FUCECCHIO – Terminano oggi dopo due intense settimane, i servizi straordinari finalizzati al contrasto dello spaccio di sostanze stupefacenti, nella zona boschiva delle Cerbaie nel corso delle quali sono stati impiegati circa 300 militari. Oltre ai carabinieri della compagnia di Empoli sono stati impiegati i militari dei Cacciatori Puglia, del 6° Battaglione Toscana (fra cui anche personale delle Squadre d’intervento operativo), del nucleo carabinieri cinofili anti-droga di Firenze nonché dei carabinieri della compagnia di Empoli.
Nel corso dell’attività, sono state controllate 289 persone (di cui 104 stranieri), 74 veicoli ed effettuate 9 perquisizioni personali e veicolari, che hanno portato all’arresto di ben 6 persone per l’ipotesi di detenzione ai fini di spaccio di sostanze stupefacenti, una per aver fatto rientro nel territorio dello Stato a seguito di provvedimento di espulsione, ed alla denuncia di quattro persone per l’ipotesi di porto di armi od oggetti atti ad offendere fra cui 1 machete, 4 coltelli, 2 cutter, 1 roncola, 1 bastone sfollagente telescopico e 2 bomboletta di spray anti–aggressione.
14 sono stati i telefoni cellulari sequestrati, e numerosissimi gli assuntori di stupefacenti segnalati alla locale Prefettura, con contestuale ritiro della patente di guida.
Il servizio ha inoltre permesso di smantellare 15 veri e propri bivacchi di fortuna allestiti in area rurale a ridosso di vie di comunicazione, bonificando oltre 80 batterie per auto, svariati teloni, sedie, ombrelloni, materassi ed altro materiale per accampamento lasciato abbandonato nella natura.
Importanti anche i risultati per quel che attiene al recupero dello stupefacente, con 283,52 grammi di cocaina, 801,86 di hashish, 15,68 di marijuana, nonché 6.298,5 euro in contanti, 7 bilancini di precisione e materiale per il confezionamento e taglio della droga.
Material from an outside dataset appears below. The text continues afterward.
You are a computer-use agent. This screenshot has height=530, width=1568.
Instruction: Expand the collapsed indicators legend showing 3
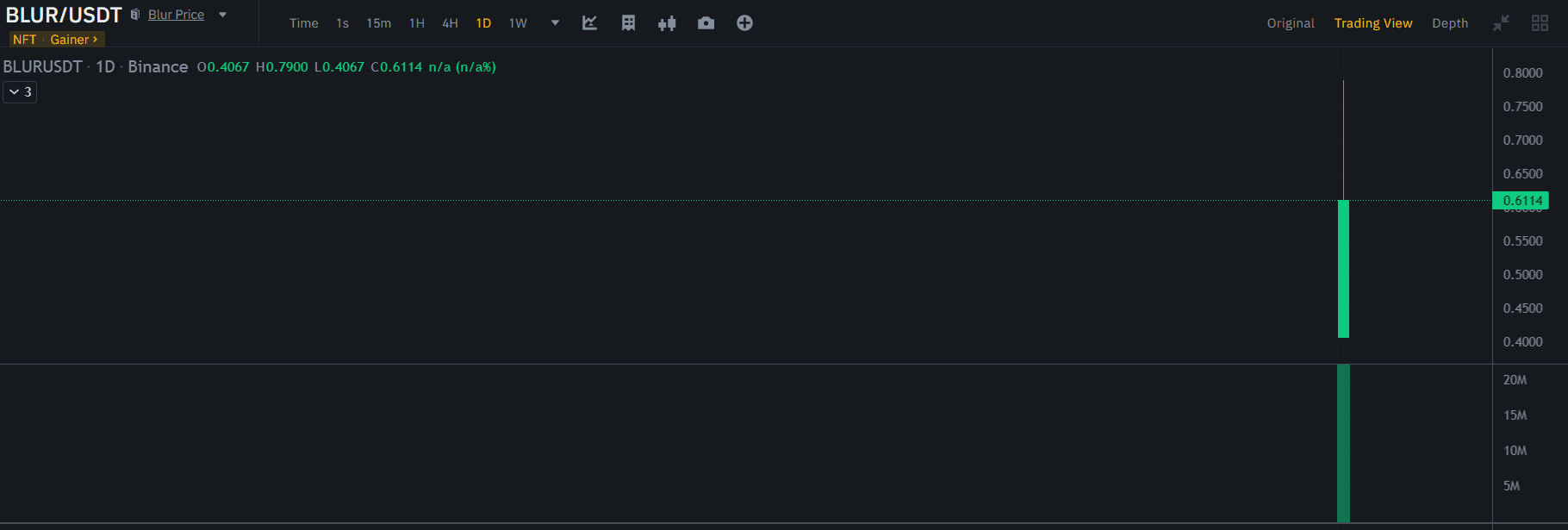click(x=20, y=92)
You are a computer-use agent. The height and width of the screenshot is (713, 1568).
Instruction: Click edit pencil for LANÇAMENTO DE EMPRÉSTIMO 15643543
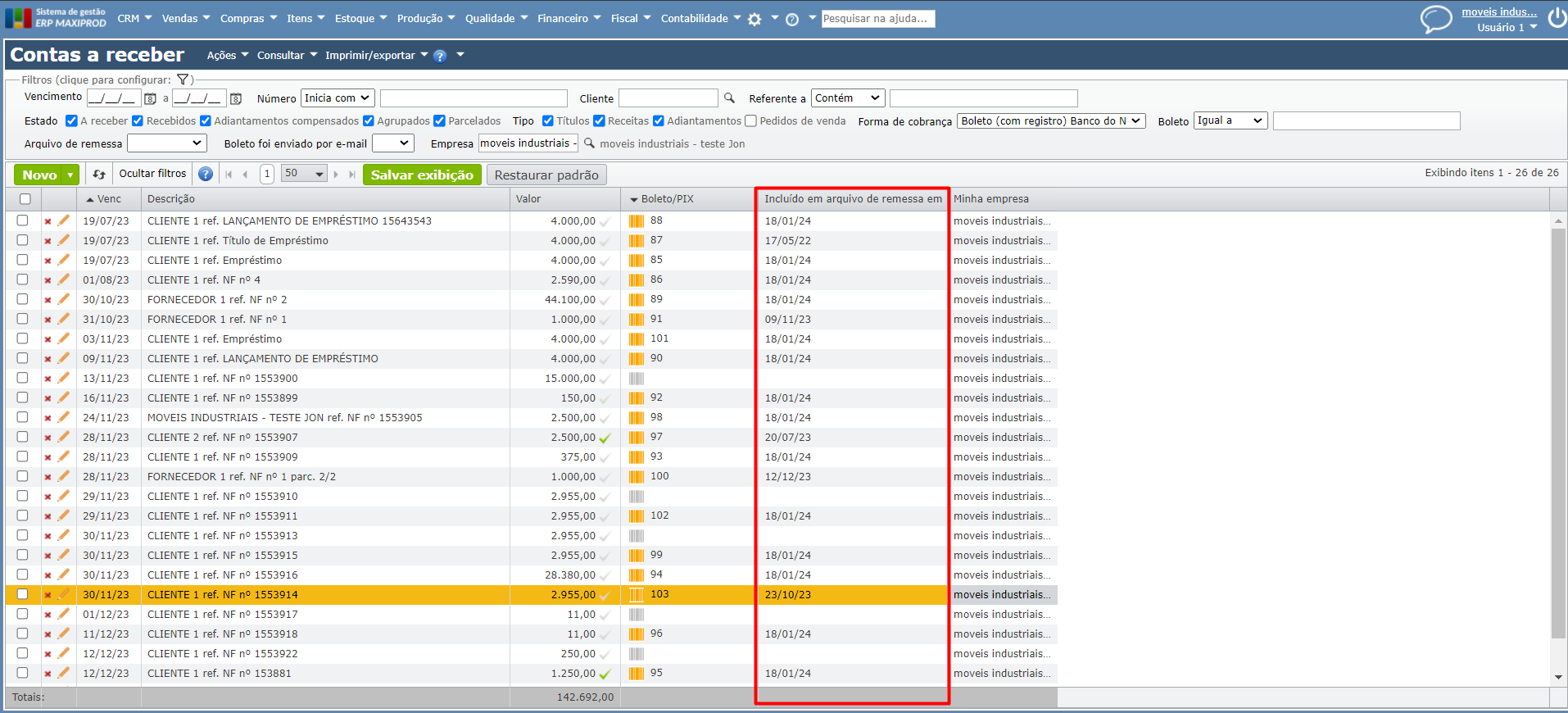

Il servizio disposto dal Comando provinciale carabinieri di Firenze, d’intesa con la Prefettura di Firenze, già pianificato da tempo, aveva come obiettivo quello di recuperare alcune aree rurali ormai prese di mira dagli spacciatori che sfruttavano l’area boschiva a proprio vantaggio al fine di sottrarsi al controllo delle Forze dell’ordine.